**Records supplied**
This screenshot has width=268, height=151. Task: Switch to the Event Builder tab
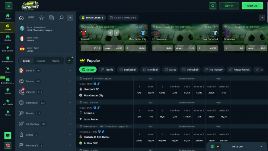[x=123, y=18]
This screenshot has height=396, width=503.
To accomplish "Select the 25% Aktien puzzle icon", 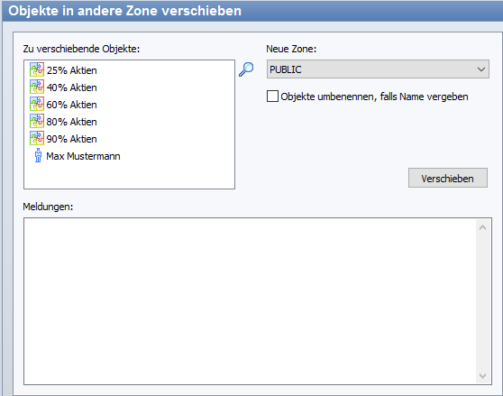I will tap(37, 69).
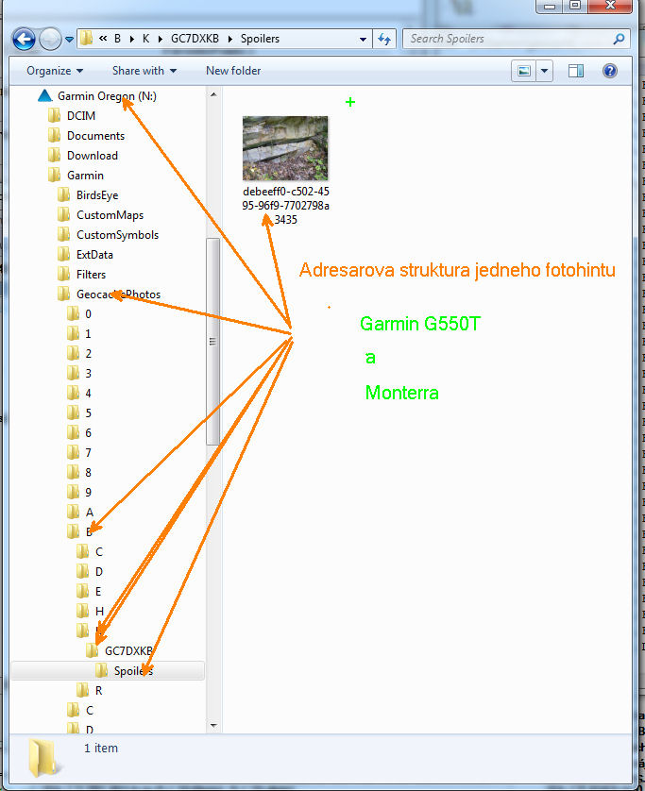The height and width of the screenshot is (791, 645).
Task: Click the New folder button
Action: (x=235, y=71)
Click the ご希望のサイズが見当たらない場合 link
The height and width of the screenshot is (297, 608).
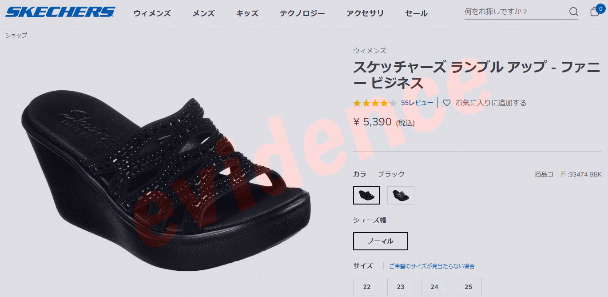pos(432,266)
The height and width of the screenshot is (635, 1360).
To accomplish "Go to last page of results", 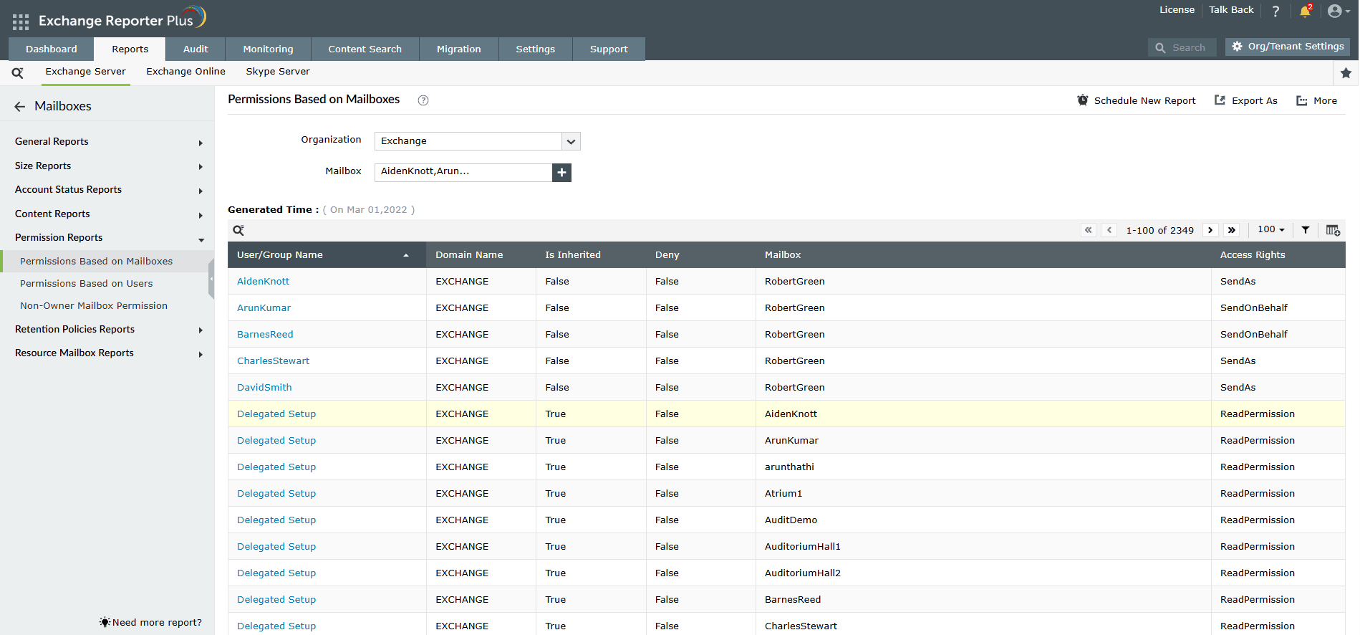I will (x=1232, y=230).
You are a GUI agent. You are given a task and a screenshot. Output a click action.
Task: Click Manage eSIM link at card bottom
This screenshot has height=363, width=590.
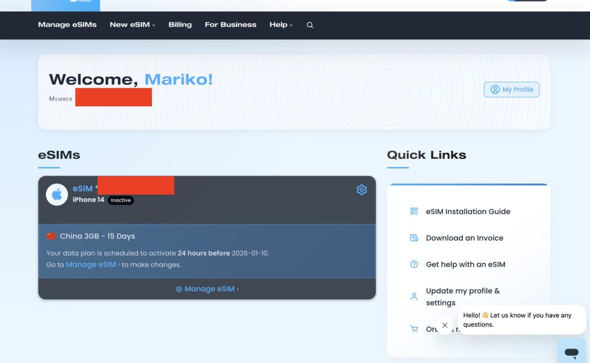[x=207, y=289]
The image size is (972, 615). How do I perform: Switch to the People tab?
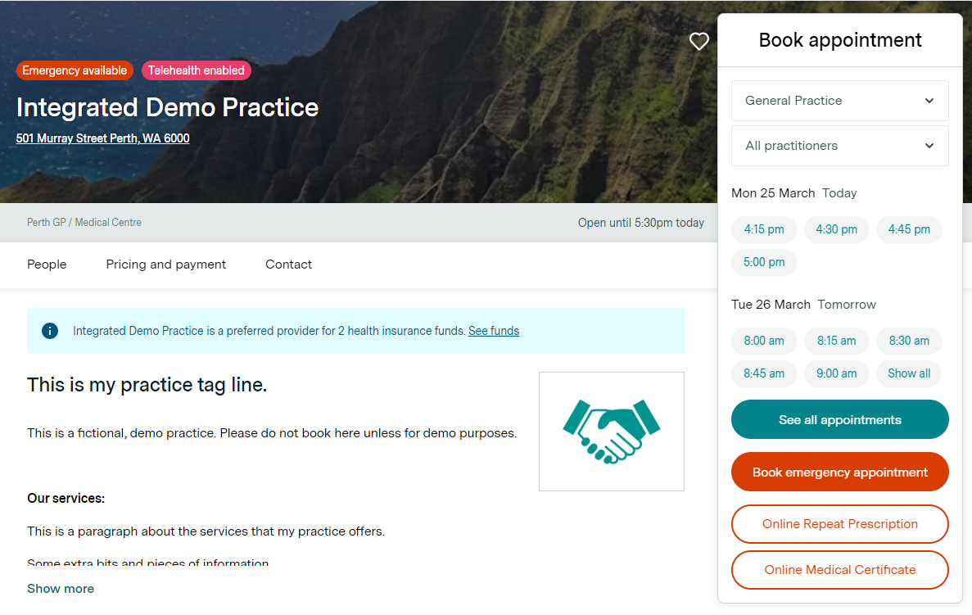coord(47,265)
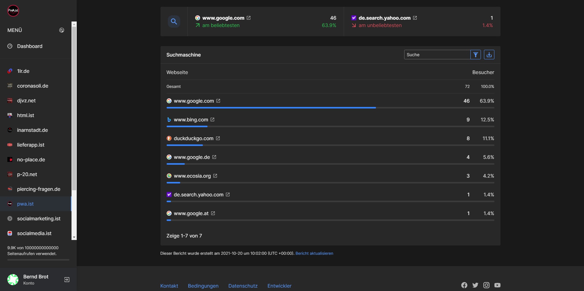Open external link icon next to www.bing.com
Screen dimensions: 584x291
coord(212,120)
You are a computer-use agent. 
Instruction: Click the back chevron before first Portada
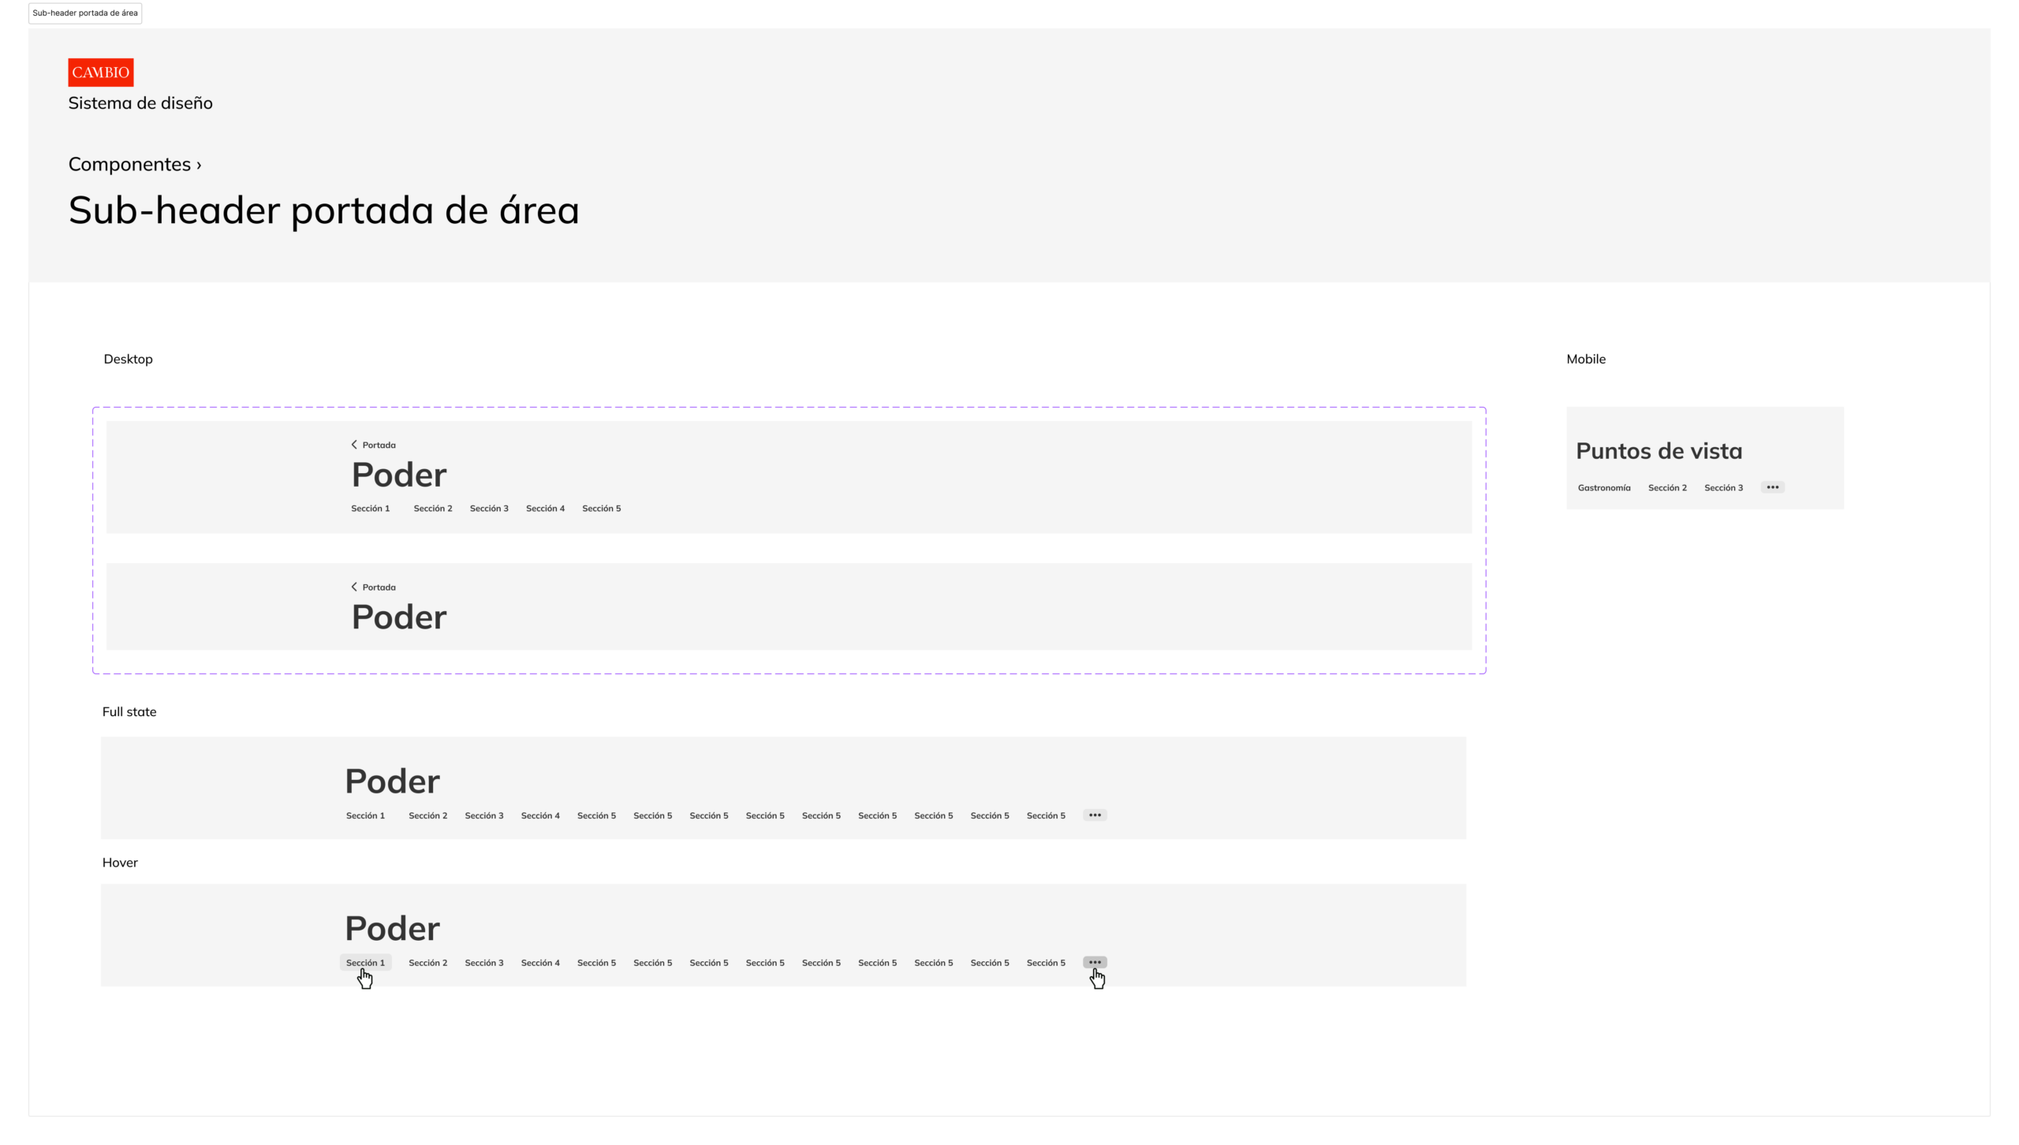point(354,445)
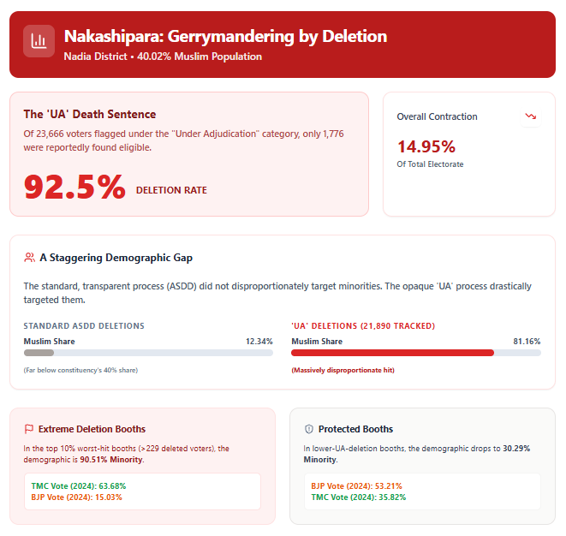Click the 92.5% deletion rate figure
The image size is (566, 536).
74,187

**What to work on**
Leave out every picture and write out exactly the lines running from the line containing "This screenshot has height=363, width=590." to the end of the listing above.

**Answer box**
This screenshot has height=363, width=590.
[x=207, y=289]
The image size is (972, 615). How do I perform: Switch to the People tab?
coord(47,265)
Open external link icon next to www.bing.com
Screen dimensions: 584x291
coord(212,120)
You are a computer-use agent. 
Instruction: Click the back chevron before first Portada
point(354,445)
Click the 92.5% deletion rate figure
The image size is (566, 536).
74,187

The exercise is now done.